Arvados-DCO-1.1-Signed-off-by: Peter Amstutz <>

History

#1 Updated by Tom Clegg about 2 months ago

  • Related to Feature #15061: Redirect users to log in with correct federated identity added

#2 Updated by Peter Amstutz about 2 months ago

I think this needs to use local storage? I don't think we can use cookies on Workbench2 which is hosted by a static server (no cookies) and communicates with the API server (which doesn't use cookies).

#3 Updated by Tom Clegg about 2 months ago

  • Description updated (diff)

#4 Updated by Tom Morris about 2 months ago

  • Target version changed from To Be Groomed to Arvados Future Sprints
  • Story points set to 1.0

#5 Updated by Tom Morris 27 days ago

  • Related to deleted (Feature #15061: Redirect users to log in with correct federated identity)

#6 Updated by Tom Morris 27 days ago

  • Related to Feature #15061: Redirect users to log in with correct federated identity added

#7 Updated by Tom Morris 27 days ago

  • Assigned To set to Eric Biagiotti
  • Target version changed from Arvados Future Sprints to 2019-05-08 Sprint

#8 Updated by Eric Biagiotti 13 days ago

  • Target version changed from 2019-05-08 Sprint to 2019-05-22 Sprint

#9 Updated by Tom Clegg 13 days ago

Cookies/localStorage can only be read by the origin (workbench URL) that created them. Since we don't have/want a server-side component for workbench2, our choices are
  1. load the remote workbench2 in an invisible iframe, and have the remote wb2's JS code read the "home cluster ID" from the #hash or ?search part of document.location and save it in a cookie/localStorage
  2. do an AJAX request to an endpoint on the remote API/controller, which reads the "home cluster ID" from a request header/parameter and sets a cookie in the http response headers, which can later be retrieved by the remote workbench2 using an API endpoint which copies the cookie from request header to response body

In both cases the remote site must first verify that the "set cookie" request really originated from the home cluster, and that the home cluster is among its (the remote site's) configured remote_hosts. Otherwise, any site on the internet visited by a user would be able to change that user's default login selection.

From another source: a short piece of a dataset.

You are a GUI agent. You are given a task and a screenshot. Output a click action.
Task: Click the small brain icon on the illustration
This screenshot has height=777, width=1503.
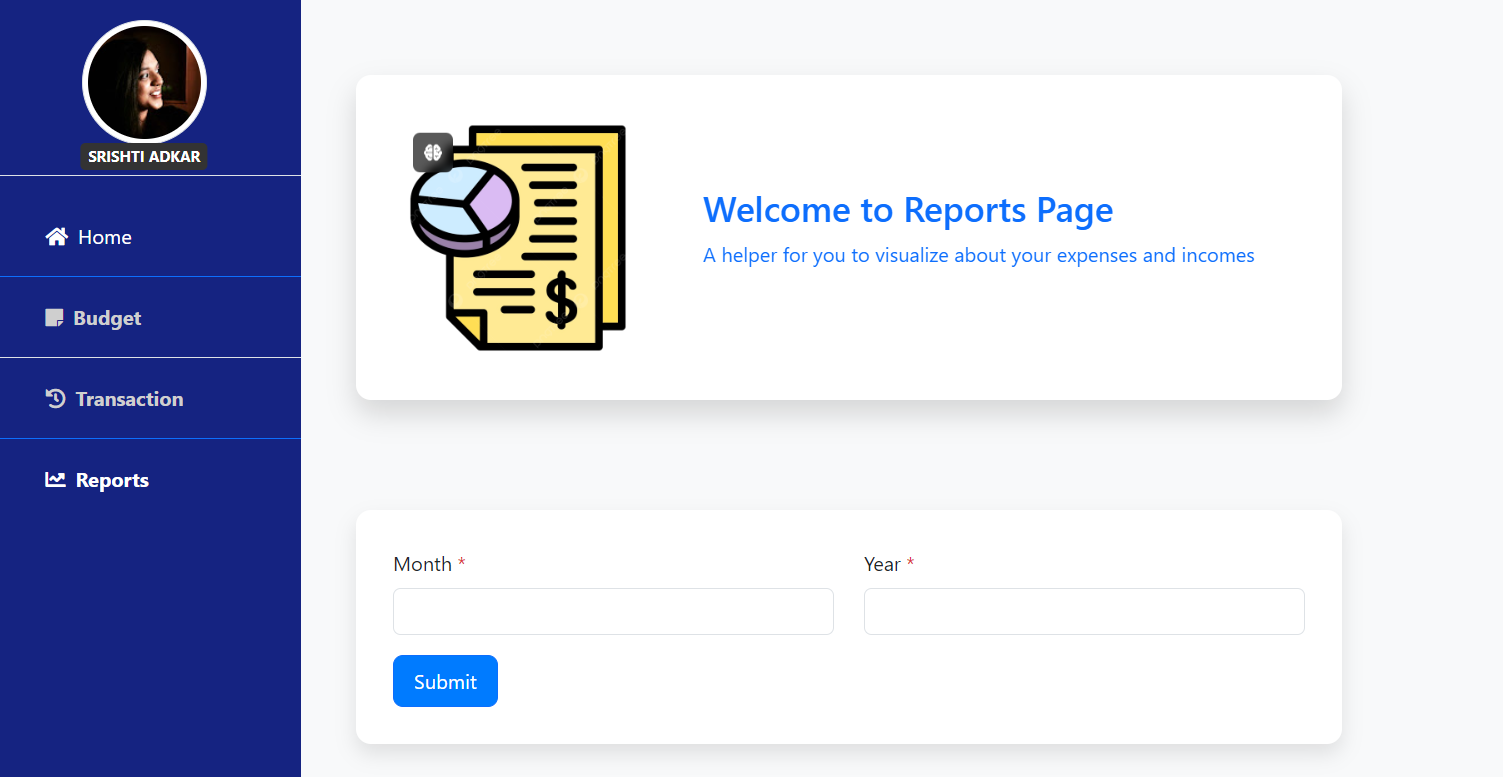[433, 152]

The second (API) approach also requires the "retrieve cookie" API to recognize and trust its own workbench2 origin. The "retrieve cookie" API is unauthenticated -- after all, the whole point is to get this hint before login.

#10 Updated by Peter Amstutz 12 days ago

Setting cookies (notes) (copied from https://dev.arvados.org/issues/15061#note-26)

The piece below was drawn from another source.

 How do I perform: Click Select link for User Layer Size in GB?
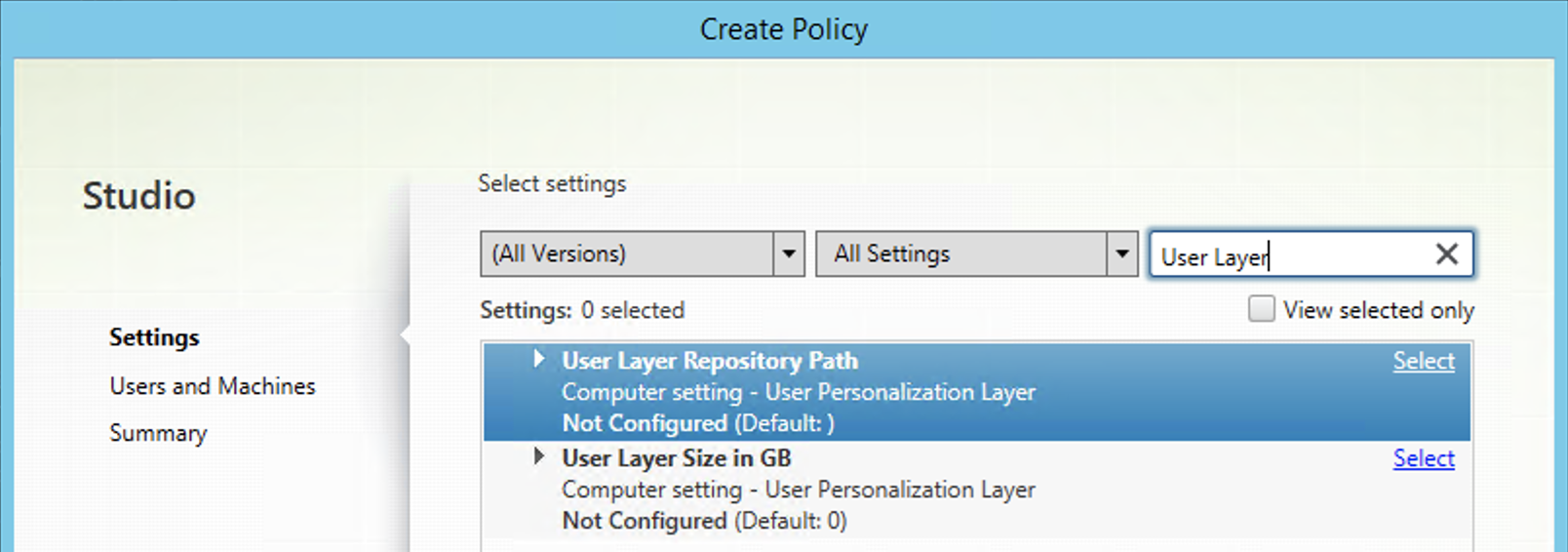(1423, 458)
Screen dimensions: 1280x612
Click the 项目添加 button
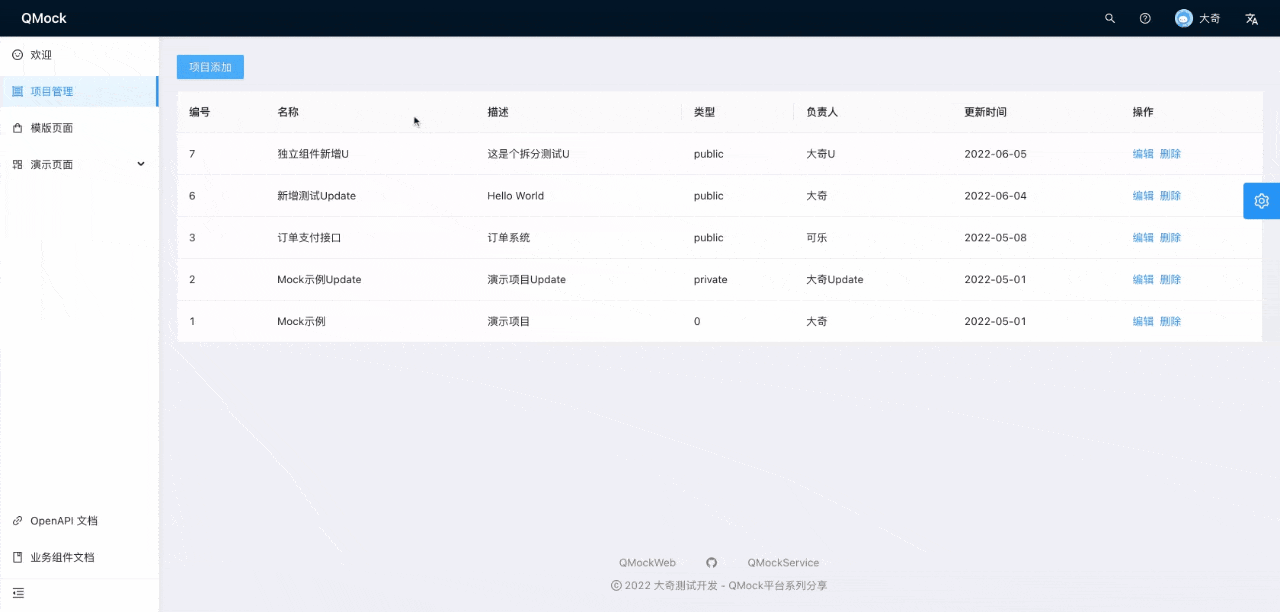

https://developer.mozilla.org/en-US/docs/Web/HTTP/CORS?redirectlocale=en-US&redirectslug=HTTP_access_control#Requests_with_credentials

  1. API server publishes CORS header "Access-Control-Allow-Credentials: true" (this enables cross-domain cookies)
  2. API server adds a "browserhome" endpoint
  3. To set browser home, make ajax call to https://api/browserhome?set=xyzab, withCredentials = true, this responds with "Set-Cookie: browserhome=xyzab" (should this be GET or POST?)
  4. To get browser home, make ajax call to https://api/browserhome, withCredentials = true, this will read the Cookie and send it back

(I don't think we can use document.cookie because the wb2 document is served on a different domain from the API server.)

#11 Updated by Peter Amstutz 12 days ago

iframe / local storage

Using an invisible iframe:

https://medium.com/@crookse/cross-domain-communication-parent-window-and-child-iframe-aaf90fcb3e26

We would want it to load javascript from the same domain as wb2, but not load the full page.

However this has the same security issue as described for cookies, anybody on the internet could use it to set the preferred cluster in localStorage.

ajax / cookies

Using an API server endpoint, we could make an authorized call with the salted token. The target cluster would verify the user's identity and respond with a cookie based on the home cluster of the API token (possibly encrypted with api server's rails session secret?)

When the user wants to log in, the wb2 would load the same endpoint, the browser would implicitly provide the cookie, the API server would read the cookie and respond with the preferred home cluster.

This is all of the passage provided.